Updated on: 19 February,2016 09:29 AM IST  | 
Agencies |

Turkish warplanes yesterday bombed Kurdish militant camps in northern Iraq as an explosion hit a second military convoy in southeast Turkey

Ankara explosion: Turkey blames Kurds, retaliates with airstrikes

Smoke

Ankara: Turkish warplanes yesterday bombed Kurdish militant camps in northern Iraq as an explosion hit a second military convoy in southeast Turkey.


Smoke rises above after the Ankara explosion on Wednesday. Pic/AFP
Smoke rises above after the Ankara explosion on Wednesday. Pic/AFP


Six people were said to have been killed in yesterday’s attack near Diyarbakir, a day after a car bomb was detonated near a military headquarters in the Turkish capital Ankara, killing 28 people and injuring 61 others.


Turkey yesterday blamed Kurdish militants for the bombings. Prime Minister Ahmet Davutoglu said the Ankara attack was carried out by operatives of the outlawed Kurdistan Workers’ Party (PKK) in cooperation with the Syrian Kurdish People’s Protection Units (YPG).

“It has with certainty been revealed that this attack was carried out by members of the terrorist organisation in Turkey in cooperation with a YPG member who infiltrated from Syria,” Davutoglu said.

“The attack has direct links with YPG.”

He said the bomber was a Syrian national named Salih Necar and that nine people had been detained over the attack.
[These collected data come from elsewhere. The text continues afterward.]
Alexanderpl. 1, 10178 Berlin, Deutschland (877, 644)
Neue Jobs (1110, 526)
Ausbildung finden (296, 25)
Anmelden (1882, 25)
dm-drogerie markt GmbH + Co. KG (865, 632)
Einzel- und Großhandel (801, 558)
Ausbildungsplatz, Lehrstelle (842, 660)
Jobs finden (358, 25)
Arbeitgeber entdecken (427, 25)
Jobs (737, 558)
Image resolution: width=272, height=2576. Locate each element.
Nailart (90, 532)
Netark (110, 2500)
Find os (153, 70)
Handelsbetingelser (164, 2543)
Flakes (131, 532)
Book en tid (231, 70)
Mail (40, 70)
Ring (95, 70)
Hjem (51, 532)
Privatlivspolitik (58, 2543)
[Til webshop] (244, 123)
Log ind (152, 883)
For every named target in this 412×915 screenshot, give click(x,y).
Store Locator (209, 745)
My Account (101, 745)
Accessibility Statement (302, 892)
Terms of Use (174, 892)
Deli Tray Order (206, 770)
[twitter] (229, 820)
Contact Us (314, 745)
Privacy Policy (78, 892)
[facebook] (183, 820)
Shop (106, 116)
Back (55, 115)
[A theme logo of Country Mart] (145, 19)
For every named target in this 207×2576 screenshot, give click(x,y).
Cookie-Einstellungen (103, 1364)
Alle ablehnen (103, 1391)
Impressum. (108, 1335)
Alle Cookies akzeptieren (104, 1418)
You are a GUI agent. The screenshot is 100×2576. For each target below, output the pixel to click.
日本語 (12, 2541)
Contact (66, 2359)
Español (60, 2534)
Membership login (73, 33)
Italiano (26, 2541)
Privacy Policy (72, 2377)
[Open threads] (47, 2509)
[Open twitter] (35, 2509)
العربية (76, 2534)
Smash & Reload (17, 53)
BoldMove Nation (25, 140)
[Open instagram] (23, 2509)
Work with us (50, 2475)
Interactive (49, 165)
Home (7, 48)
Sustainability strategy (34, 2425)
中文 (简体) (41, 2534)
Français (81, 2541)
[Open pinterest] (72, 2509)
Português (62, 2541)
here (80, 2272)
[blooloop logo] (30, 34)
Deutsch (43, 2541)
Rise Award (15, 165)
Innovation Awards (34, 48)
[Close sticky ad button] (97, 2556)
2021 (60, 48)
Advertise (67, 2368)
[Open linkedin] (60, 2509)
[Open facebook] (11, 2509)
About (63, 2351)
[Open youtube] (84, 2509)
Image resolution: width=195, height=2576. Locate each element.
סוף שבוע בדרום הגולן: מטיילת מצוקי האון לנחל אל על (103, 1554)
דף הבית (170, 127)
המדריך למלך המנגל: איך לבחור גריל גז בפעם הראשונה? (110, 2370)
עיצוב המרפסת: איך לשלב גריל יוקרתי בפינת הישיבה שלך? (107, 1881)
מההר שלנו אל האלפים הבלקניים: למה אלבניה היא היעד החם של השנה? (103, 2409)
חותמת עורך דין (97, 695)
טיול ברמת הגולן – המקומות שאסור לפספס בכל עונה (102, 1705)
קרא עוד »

Davutoglu vowed to make the culprits “pay a price,” saying Turkey would take any kind of measure on its border including self-defence.

Hours after the attack, Turkey’s air force launched new strikes on PKK targets in northern Iraq, acting on intelligence that there were dozens of fighters including top rebel leaders in the area, the army said.

Davutoglu said 70 fighters had been killed in the strikes. Turkey considers both the PKK and YPG to be terror groups, in contrast to the US which only classifies the PKK as a terror organisation and works closely with the YPG as an effective force fighting jihadists in

Syria. Police identified the bomber from fingerprints taken from refugees who crossed the border to escape the war in Syria.